◆ READING TEXT ◆
Young declines to respond to Olsen, with whom he has clashed previously. His field assistant, John Stewart, speaks publicly for the first time to dispute the claims. Stewart told Inquirer the parrot was not caught; it approached him and Young in response to playing back its call. “It came at us quite aggressively,” Stewart says. “It was stamping on the ground and carrying on, putting on quite a show… There are some people who just seem to be out to get John.” Night parrots are skittish and quick to take flight, but Stewart says the bird did not fly, either before or after it was photographed, suggesting its wing may have been injured prior to the encounter.

In response to Murphy's claim that Young's images were taken at 5pm, Stewart says the bird was photographed about 7pm. “I don't know where he got that time from. It was well after sunset before we saw it.” Responding to Murphy's claim that the video was edited to remove a segment showing what appeared to be an injured bird, a source close to Young says: “Bits were taken out of the video for use later. It's as simple as that. “

Young generated controversy in 2006 when he claimed to have discovered a new species of fig-parrot in the rainforests of north-east NSW. The claim was challenged by The Australian and photographic experts suggested Young's image of the fig-parrot had been digitally altered. Referring to what she describes as the “fabricated” fig-parrot photograph, Olsen writes of Young's night parrot image: “Unbelievably, close inspection of the photograph revealed that it too had been digitally altered.” The suggestion is that the image was doctored to hide an injury or evidence of man-handling. But Young says he “tweaked” the image to remove a spinifex twig from feathers that spoiled it.

Young discovered the night parrot in the spinifex-clad ranges of the vast Brighton Downs cattle property. Bush Heritage Australia in 2016 bought a 56,000 area frequented by the parrot called Pullen Pullen Reserve. University of Queensland scientists have taken over research begun by Young and Murphy on the reserve to assess the status and behaviour of the bird. Adjacent to Pullen Pullen, a similar research project is under way in the 507,000ha Diamantina National Park.

After Young parted company with Murphy and Bush Heritage Australia, he was hired in 2016 by Atticus Fleming, the long-serving chief executive of another big private conservation group, the Australian Wildlife Conservancy. Under an agreement between the AWC and the Queensland Government, Young is undertaking night parrot research in the park. Fleming abruptly quit the organisation last week for unknown reasons; the AWC issued a brief statement saying it had accepted his resignation.

◆ PROBLEM 1 ◆
Arrange the listing as a Markdown table with the columns Row and Line, beginning at the line that contains "Given: Collapse the" and stopping after the line that contains "Open missed count". Leave out any blank lines.
The listing has no connection to the night parrot article.

◆ DATA TO USE ◆
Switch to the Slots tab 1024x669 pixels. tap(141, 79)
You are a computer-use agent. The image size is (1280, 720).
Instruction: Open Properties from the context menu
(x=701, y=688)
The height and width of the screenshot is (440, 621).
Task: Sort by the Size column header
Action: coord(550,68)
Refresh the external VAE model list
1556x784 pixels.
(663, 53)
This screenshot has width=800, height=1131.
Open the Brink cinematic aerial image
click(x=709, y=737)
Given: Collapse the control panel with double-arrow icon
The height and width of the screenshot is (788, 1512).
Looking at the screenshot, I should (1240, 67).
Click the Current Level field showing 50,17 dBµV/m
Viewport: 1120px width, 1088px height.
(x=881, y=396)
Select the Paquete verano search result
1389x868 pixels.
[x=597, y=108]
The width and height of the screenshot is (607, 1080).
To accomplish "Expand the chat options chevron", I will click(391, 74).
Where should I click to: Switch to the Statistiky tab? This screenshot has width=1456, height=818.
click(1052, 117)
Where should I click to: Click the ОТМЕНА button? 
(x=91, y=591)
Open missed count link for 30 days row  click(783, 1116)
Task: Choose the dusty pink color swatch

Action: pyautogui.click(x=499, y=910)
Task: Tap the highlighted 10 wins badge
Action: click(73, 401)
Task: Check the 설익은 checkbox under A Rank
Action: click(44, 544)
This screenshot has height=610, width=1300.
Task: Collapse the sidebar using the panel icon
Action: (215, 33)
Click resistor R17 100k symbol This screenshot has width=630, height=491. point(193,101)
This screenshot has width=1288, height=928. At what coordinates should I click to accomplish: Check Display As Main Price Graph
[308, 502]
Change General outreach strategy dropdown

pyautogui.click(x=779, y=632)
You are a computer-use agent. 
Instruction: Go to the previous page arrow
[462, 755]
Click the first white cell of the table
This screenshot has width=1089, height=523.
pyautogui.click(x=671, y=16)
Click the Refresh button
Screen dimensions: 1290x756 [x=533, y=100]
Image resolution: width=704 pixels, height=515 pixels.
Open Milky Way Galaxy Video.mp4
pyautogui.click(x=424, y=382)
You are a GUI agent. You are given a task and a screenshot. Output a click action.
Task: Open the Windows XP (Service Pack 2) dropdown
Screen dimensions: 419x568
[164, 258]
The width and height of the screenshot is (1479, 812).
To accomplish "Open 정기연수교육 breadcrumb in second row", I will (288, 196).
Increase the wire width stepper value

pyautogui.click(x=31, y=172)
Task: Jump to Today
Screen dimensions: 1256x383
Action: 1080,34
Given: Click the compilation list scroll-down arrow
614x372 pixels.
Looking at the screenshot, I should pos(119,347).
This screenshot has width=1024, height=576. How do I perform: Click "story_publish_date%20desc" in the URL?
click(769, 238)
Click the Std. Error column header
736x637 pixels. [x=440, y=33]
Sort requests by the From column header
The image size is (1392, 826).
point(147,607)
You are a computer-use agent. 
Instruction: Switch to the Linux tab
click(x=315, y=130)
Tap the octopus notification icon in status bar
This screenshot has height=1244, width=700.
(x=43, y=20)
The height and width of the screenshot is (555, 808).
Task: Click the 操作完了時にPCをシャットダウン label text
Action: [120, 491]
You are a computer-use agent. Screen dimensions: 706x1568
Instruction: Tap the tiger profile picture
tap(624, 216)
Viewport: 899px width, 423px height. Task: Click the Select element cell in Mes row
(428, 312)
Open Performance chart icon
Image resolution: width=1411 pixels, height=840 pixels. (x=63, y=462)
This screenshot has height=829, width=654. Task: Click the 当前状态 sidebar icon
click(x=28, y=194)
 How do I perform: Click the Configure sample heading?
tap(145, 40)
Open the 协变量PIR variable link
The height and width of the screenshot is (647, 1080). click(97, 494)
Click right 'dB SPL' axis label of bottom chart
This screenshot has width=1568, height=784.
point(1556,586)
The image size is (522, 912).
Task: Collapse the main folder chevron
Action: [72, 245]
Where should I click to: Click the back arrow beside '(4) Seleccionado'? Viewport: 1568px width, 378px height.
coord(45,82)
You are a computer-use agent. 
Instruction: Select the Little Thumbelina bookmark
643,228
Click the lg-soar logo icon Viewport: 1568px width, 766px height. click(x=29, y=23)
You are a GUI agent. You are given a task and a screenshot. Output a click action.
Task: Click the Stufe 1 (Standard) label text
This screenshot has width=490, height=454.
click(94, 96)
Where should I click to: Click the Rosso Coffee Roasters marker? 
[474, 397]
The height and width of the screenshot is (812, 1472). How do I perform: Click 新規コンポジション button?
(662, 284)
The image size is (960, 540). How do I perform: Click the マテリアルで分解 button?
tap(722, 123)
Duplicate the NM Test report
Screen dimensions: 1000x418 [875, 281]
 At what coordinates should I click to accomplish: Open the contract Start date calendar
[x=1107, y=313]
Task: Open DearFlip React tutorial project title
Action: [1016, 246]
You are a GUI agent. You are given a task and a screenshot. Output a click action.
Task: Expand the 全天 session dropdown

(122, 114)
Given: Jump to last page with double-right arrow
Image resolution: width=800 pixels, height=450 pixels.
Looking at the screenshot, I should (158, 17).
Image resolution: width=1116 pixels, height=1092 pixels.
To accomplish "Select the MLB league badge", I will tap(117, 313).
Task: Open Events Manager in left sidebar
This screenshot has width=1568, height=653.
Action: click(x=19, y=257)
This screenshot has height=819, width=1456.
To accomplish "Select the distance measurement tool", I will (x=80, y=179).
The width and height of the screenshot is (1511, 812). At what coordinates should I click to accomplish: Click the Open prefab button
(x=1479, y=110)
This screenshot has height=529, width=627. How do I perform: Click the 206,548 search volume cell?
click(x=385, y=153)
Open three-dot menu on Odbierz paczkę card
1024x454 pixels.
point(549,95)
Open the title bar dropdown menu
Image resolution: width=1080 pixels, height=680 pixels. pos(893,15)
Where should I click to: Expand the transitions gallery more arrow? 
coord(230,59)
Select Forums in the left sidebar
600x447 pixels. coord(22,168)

◆ PROBLEM 2 ◆
Return the passage of the night parrot article that begins at the words "After Young parted" and stops after "accepted his resignation.", copied word for word.

◆ EXPECTED ANSWER 1 ◆
| Row | Line |
|---|---|
| 1 | Given: Collapse the control panel with double-arrow icon |
| 2 | The height and width of the screenshot is (788, 1512). |
| 3 | Looking at the screenshot, I should (1240, 67). |
| 4 | Click the Current Level field showing 50,17 dBµV/m |
| 5 | Viewport: 1120px width, 1088px height. |
| 6 | (x=881, y=396) |
| 7 | Select the Paquete verano search result |
| 8 | 1389x868 pixels. |
| 9 | [x=597, y=108] |
| 10 | The width and height of the screenshot is (607, 1080). |
| 11 | To accomplish "Expand the chat options chevron", I will click(391, 74). |
| 12 | Where should I click to: Switch to the Statistiky tab? This screenshot has width=1456, height=818. |
| 13 | click(1052, 117) |
| 14 | Where should I click to: Click the ОТМЕНА button?  |
| 15 | (x=91, y=591) |
| 16 | Open missed count link for 30 days row  click(783, 1116) |

◆ EXPECTED ANSWER 2 ◆
After Young parted company with Murphy and Bush Heritage Australia, he was hired in 2016 by Atticus Fleming, the long-serving chief executive of another big private conservation group, the Australian Wildlife Conservancy. Under an agreement between the AWC and the Queensland Government, Young is undertaking night parrot research in the park. Fleming abruptly quit the organisation last week for unknown reasons; the AWC issued a brief statement saying it had accepted his resignation.